Book 21.
Setelah apa yang di berikan oleh Cyber Tiny kepada Prof Munakata dan juga kebetulan ada Han Roh.
Prof Munakata memilih sejenak untuk tenang dan menyelesaikan satu persatu masalah yang sebelumnya belum selesai.
Apalagi mendekati hari pernikahan dari Hanjiro yang tidak akan lama lagi terselenggarakan di sebuah Taman Kyoto yang sangat terkenal serta akan banyak tamu penting yang hadir, termasuk Archon Team serta Godfather lainnya.
3 Hari sebelum acara penyelenggaraan pernikahan Hanjiro dan Vassnorla.
Tepatnya larut malam di Kastil tempat Fritz berada.
Vassnorla yang tengah berada di depan pintu kastil luar Fritz berada meminta izin pulang kepada Fritz setelah anak-anak tertidur.
"Aku pulang dahulu, Tuan Fritz." Kata Vassnorla yang membawa sebuah koper besar di tangan kanannya berwarna hitam dan ransel putih besar di belakang punggungnya yang di dalamnya menyimpan senjatanya.
Fritz tersenyum dengan perasaan ikut bahagia mengenai pernikahan Vassnorla yang di adakan tidak lama lagi di Kyoto.
"Terima kasih yah, telah menjaga buah hatiku sampai mereka akhirnya bisa seperti sekarang." Kata Fritz dengan nada ramah.
Vassnorla pun tersenyum sambil mengingat masa-masa dimana dirinya bisa mengasuh anak walau harus di ajari dahulu oleh Kate dan Aurora.
"Aku sangat menikmatinya dan walau anak laki-laki tuan itu terkadang selalu menggunakan kekuatannya, tapi jujur saja aku senang mengasuhnya." Tersenyum bahagia Vassnorla.
Kate yang ada di sana juga pun merasa bahagia. "Nanti jika kau akan punya anak, maka kau sudah tau harus bagaimana mengasuhnya dan memahami mereka karena hasil latihan ini selama 3 tahun."
Aurora yang juga ada di pintu depan kastil luar memberikan semangatnya untuk Vassnorla, "Selamat menempuh hidup baru yah, Vassnorla." Kata Aurora dengan ramah.
Kemudian Kate dan Aurora memberikan pelukan hangat kepada Vassnorla sebelum dirinya pergi ke tempat tinggalnya di wilayah Sweden.
Mereka bertiga sudah seperti keluarga dalam 3 tahun itu, walau tinggal mereka di tempat Aurora berada, tetapi rasa kebersamaannya yang selalu hadir itu membuat kenangan indah bagi mereka bertiga, walau umur mereka tentu sangat jauh.
__ADS_1
Setelah pelukan haru dan sedikit ada tangisan bahagia sebagai seorang perempuan, Vassnorla pun pergi di kawal oleh dua orang dari penjaga kastil Fritz untuk pergi ke tempat Helikopter milik Fritz berada di dalam bukit luar kastilnya berada.
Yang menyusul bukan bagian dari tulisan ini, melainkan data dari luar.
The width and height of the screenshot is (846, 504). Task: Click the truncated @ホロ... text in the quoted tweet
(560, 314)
Malam dingin di musim gugur yang indah dengan angin sepoi-sepoi itu menerpa tubuh hangat Vassnorla serta rambutnya yang terkuncir pony tail.
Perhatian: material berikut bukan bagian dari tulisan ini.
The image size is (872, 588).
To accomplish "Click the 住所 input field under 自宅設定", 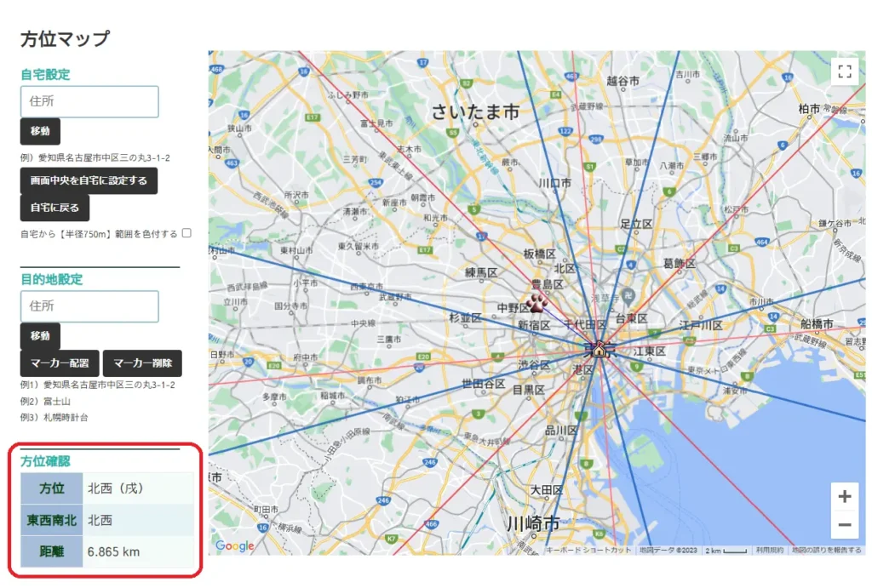I will coord(89,101).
Rasanya dirinya sangat berat untuk meninggalkan Kastil itu yang berisi 3 anak balita yang selama ini membuatnya ada hiburan dan tentunya Naidan yang dirinya asuh sudah seperti anaknya sendiri.
Sampai Vassnorla menamainya dengan Nadian untuk dirinya saja hingga pada akhirnya di ikuti oleh Aurora dan Kate, Fritz sendiri tidak masalah anaknya di panggil demikian.
Malam itu sedikit membuat sedih Vassnorla dan mengingat sebelumnya wajah Naidan serta yang lainnya tidur sebelum dirinya pergi.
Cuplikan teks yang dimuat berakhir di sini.